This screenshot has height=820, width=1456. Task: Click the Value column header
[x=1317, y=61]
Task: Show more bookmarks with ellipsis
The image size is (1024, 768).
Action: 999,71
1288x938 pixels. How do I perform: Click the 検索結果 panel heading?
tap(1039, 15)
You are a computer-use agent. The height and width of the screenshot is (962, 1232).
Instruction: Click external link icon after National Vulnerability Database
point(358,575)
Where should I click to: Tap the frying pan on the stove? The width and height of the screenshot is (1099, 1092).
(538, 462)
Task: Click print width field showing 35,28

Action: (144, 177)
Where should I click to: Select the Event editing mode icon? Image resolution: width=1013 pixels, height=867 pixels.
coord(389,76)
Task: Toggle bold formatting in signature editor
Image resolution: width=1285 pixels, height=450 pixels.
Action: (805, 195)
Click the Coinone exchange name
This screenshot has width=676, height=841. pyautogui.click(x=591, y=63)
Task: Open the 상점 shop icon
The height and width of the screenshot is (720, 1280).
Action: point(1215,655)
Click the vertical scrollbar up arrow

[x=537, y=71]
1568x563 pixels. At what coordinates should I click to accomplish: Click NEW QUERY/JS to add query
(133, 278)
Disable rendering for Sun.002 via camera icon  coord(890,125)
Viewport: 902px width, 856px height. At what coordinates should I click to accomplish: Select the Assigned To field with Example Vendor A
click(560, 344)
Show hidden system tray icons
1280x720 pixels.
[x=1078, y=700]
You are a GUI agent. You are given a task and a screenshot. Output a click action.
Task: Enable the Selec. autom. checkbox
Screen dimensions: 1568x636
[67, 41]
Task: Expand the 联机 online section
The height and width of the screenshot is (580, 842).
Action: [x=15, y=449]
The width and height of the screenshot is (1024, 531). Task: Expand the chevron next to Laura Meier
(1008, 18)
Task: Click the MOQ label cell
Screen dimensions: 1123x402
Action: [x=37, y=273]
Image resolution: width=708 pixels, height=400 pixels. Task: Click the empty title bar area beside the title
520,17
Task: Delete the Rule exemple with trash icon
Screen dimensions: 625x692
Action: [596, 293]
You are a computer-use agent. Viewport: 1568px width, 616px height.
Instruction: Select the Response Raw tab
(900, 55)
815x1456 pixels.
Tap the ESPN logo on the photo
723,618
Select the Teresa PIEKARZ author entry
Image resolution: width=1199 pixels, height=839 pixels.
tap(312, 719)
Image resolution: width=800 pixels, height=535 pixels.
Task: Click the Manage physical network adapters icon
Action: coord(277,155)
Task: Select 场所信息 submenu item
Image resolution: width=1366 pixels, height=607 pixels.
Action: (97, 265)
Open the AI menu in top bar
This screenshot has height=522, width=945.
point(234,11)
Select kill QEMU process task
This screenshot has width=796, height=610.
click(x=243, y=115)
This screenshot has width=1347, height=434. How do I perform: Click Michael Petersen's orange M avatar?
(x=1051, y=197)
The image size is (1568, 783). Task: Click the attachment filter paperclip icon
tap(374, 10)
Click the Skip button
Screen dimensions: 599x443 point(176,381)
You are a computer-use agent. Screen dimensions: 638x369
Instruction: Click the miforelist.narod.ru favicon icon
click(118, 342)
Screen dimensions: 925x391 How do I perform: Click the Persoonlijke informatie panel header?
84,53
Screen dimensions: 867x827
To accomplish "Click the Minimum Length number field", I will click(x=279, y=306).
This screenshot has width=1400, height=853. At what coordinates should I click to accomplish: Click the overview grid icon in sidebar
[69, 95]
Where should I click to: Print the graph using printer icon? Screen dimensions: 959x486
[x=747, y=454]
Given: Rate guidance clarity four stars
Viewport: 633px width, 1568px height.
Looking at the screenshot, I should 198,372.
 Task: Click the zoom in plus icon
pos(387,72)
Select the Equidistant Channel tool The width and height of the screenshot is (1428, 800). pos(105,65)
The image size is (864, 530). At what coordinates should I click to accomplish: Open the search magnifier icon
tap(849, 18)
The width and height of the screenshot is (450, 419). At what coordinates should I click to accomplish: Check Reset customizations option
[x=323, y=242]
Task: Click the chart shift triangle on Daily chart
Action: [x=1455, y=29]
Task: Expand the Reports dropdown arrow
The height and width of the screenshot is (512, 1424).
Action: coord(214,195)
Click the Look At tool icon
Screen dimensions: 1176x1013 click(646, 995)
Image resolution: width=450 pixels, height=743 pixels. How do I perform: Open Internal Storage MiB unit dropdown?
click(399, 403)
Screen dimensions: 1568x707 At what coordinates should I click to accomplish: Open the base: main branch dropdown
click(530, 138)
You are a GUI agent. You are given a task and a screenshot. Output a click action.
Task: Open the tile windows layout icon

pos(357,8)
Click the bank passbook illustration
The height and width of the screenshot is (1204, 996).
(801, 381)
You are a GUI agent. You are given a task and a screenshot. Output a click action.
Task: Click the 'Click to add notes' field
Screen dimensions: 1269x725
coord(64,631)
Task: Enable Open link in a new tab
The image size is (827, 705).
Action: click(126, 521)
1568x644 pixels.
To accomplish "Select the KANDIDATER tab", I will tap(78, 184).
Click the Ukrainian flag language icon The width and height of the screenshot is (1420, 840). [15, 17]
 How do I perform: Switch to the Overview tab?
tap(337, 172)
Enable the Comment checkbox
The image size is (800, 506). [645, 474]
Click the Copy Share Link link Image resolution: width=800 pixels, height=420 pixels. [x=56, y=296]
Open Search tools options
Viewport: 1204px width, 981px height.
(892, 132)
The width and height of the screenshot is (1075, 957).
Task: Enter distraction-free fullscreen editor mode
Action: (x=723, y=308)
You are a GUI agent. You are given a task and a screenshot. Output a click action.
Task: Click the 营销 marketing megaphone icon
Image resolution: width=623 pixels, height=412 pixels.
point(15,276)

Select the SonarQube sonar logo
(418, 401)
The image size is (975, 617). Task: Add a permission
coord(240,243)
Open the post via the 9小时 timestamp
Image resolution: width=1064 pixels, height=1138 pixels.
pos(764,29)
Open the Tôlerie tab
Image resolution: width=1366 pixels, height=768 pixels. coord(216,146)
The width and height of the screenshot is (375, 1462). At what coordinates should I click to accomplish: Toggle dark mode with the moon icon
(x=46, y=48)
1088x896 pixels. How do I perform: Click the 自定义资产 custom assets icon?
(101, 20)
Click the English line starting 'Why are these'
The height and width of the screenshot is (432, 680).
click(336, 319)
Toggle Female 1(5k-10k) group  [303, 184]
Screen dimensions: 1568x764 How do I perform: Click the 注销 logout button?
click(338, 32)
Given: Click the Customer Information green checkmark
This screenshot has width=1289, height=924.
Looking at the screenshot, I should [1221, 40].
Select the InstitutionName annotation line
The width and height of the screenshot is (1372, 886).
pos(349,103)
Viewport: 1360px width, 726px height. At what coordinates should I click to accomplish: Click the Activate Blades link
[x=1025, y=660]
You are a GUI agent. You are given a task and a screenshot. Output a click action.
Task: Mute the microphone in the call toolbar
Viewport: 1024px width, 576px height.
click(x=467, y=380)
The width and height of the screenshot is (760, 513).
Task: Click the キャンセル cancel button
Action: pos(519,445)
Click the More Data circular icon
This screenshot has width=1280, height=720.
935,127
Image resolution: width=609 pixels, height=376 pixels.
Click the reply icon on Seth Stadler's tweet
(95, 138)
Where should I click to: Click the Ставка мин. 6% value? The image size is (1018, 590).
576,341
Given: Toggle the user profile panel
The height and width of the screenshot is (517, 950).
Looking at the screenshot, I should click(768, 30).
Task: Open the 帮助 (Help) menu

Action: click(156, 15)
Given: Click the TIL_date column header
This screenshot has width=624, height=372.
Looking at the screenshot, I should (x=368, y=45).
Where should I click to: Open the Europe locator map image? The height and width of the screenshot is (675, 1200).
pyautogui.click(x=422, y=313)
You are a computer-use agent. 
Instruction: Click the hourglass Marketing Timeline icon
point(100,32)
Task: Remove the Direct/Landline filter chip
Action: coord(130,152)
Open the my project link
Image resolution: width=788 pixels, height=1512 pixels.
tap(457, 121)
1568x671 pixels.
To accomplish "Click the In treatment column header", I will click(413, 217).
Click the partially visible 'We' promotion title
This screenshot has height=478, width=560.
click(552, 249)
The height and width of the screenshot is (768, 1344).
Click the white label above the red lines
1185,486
▬▬▬▬▬▬▬▬▬▬
▶ What is needed
Your task for the entries above: copy exactly the span starting with the line with "The width and height of the screenshot is (375, 1462)." and going on through the line with "Click the English", both lines included, and nothing else.

▶ Exercise response
The width and height of the screenshot is (375, 1462). At what coordinates should I click to accomplish: Toggle dark mode with the moon icon
(x=46, y=48)
1088x896 pixels. How do I perform: Click the 自定义资产 custom assets icon?
(101, 20)
Click the English line starting 'Why are these'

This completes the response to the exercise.